さらに、ＣａＣｌ_２又はＭｇＣｌ_２以外の金属塩化物塩がコンジュゲート希釈剤の感度を改善する可能性が、ＮａＣｌ、ＬｉＣｌ、ＫＣｌ、ＣａＣｌ_２、ＭｇＣｌ_２、ＺｎＣｌ_２又はＢａＣｌ_２のうちの１種を１５０ｍＭ含有するコンジュゲート希釈剤を用いて、実質的に前述のようにして試験された。これは、以下の表４に要約され、図７に示される。結果は、最良の結果が、１５０ｍＭのＣａＣｌ_２又はＭｇＣｌ_２を含有する希釈剤によって得られることを示している。
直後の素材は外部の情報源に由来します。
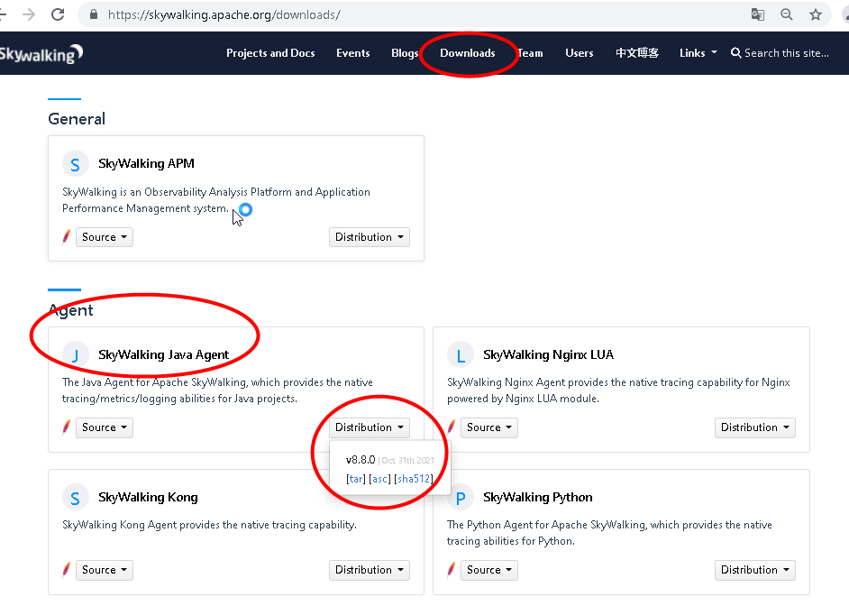849x606 pixels.
Task: Click the 中文博客 navigation entry
Action: [x=636, y=52]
当業者に容易に理解されるように、本開示において記載された方法及びキットが、目的を実施し、記載した結果と利点を得ると共に、それらに内在する結果と利点を得る為に好適である。本明細書に記載された方法、手順、処理、分子、特定化合物及びキットは、単に代表的及び例示的なものであり、本発明の範囲の限定を目的とするものではない。当業者に容易に理解されるように、発明の範囲及び精神から逸脱することなく、本明細書に種々の置換及び変更を加えることができる。
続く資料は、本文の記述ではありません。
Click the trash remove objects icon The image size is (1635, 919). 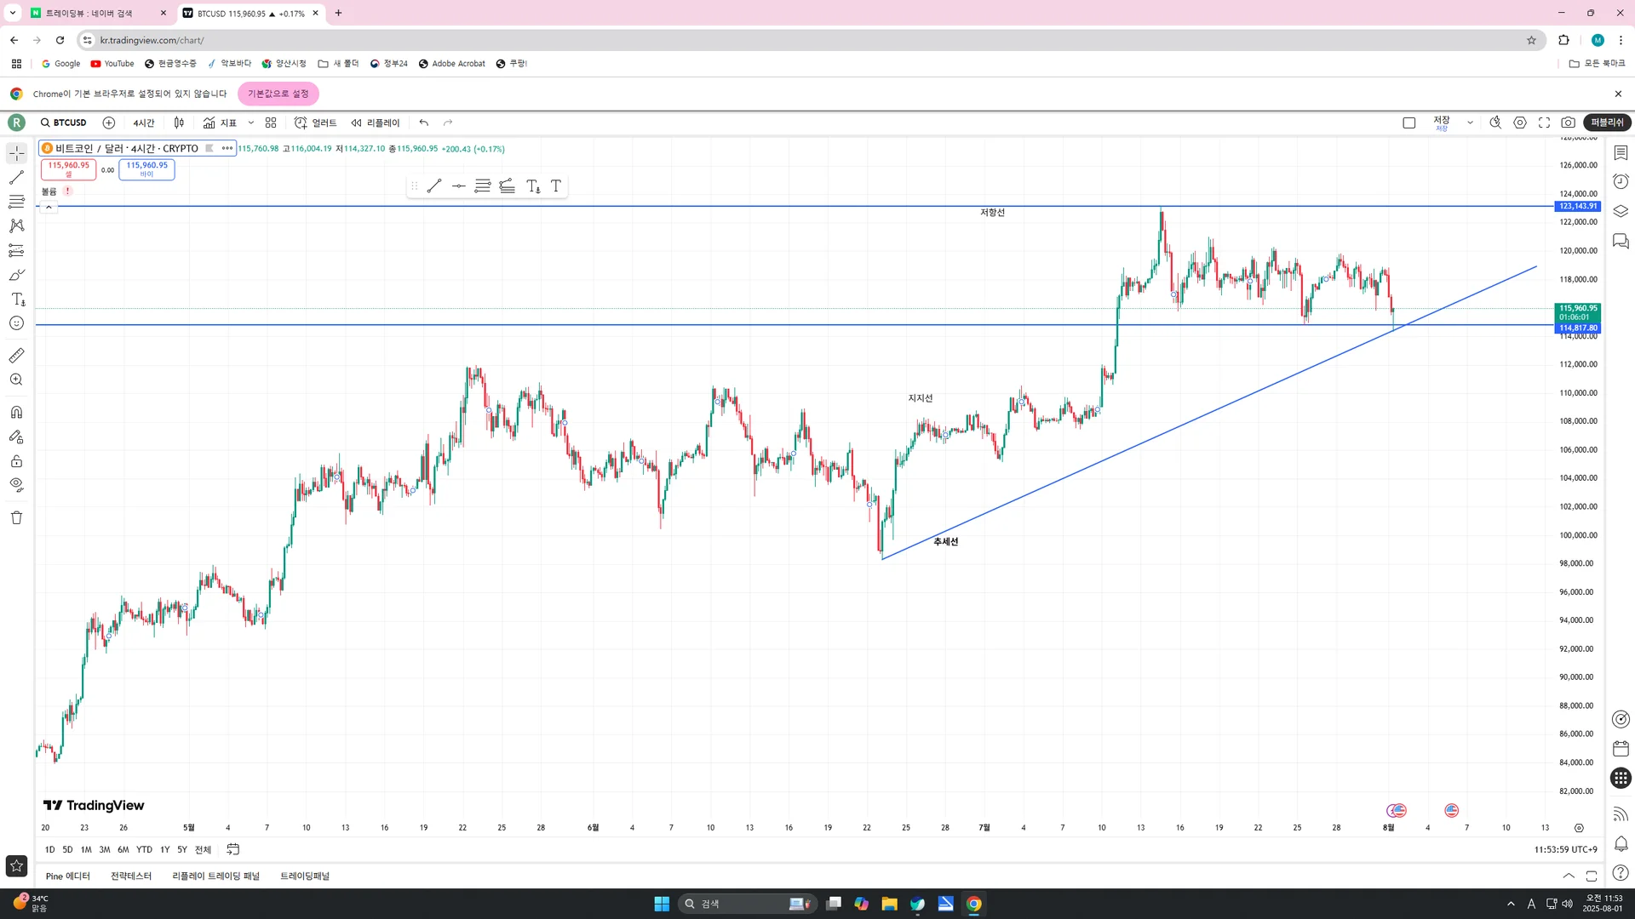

本明細書で言及した全ての特許及び刊行物は、本発明が属する技術分野における当業者の技術水準を示す。全ての特許及び刊行物は、個々の刊行物が参照により具体的および個別に組み込むことが示されるかのように同程度に、参照により本明細書に組み込まれる。

Claims

被験試料中のビタミンＫ依存性凝固因子前駆体ＩＩ（ＰｒｏｔｅｉｎＩｎｄｕｃｅｄｂｙＶｉｔａｍｉｎＫＡｂｓｅｎｃｅｏｒＡｎｔａｇｏｎｉｓｔ−ＩＩ）（ＰＩＶＫＡ−ＩＩ）を測定するための方法であって、
（ａ）当該被験試料を、抗ＰＩＶＫＡ−ＩＩ抗体でコーティングされた固相、緩衝液、界面活性剤、およびウシ血清アルブミンからなる第一の試薬と接触させることによって、上記緩衝液、界面活性剤、およびウシ血清アルブミンの存在下で、抗ＰＩＶＫＡ−ＩＩ抗体をＰＩＶＫＡ−ＩＩ上のエピトープに結合させて、抗ＰＩＶＫＡ−ＩＩ抗体−ＰＩＶＫＡ−ＩＩ抗原複合体を形成させること、
（ｂ）抗ＰＩＶＫＡ−ＩＩ抗体−ＰＩＶＫＡ−ＩＩ抗原複合体を、検出可能に標識化した抗プロトロンビン抗体、ウシタンパク質安定剤を伴う２−（Ｎ−モルホリノ）エタンスルホン酸（ＭＥＳ）緩衝液、抗菌剤および３０ｍＭから２００ｍＭの塩化マグネシウム（ＭｇＣｌ _２）を含む第二の試薬と接触させることによって、抗プロトロンビン抗体をＰＩＶＫＡ−ＩＩ上のエピトープに結合させて、抗ＰＩＶＫＡ−ＩＩ抗体−ＰＩＶＫＡ−ＩＩ抗原−抗プロトロンビン抗体複合体を形成させること、ならびに、
（ｃ）工程（ｂ）で形成させた抗ＰＩＶＫＡ−ＩＩ抗体−ＰＩＶＫＡ−ＩＩ抗原−抗プロトロンビン抗体複合体中の検出可能な標識より発生されたシグナルに基づき、被験試料中のＰＩＶＫＡ−ＩＩ濃度を決定すること
を含む、方法。
抗プロトロンビン抗体がモノクローナル抗体である、請求項１に記載の方法。
方法が自動測定装置中で実施される、請求項１または２に記載の方法。
抗ＰＩＶＫＡ−ＩＩ抗体がポリクローナル抗体である、請求項１から３のいずれか一項に記載の方法。
第二の試薬が３０ｍＭのＭｇＣｌ _２を含む、請求項１から４のいずれか一項に記載の方法。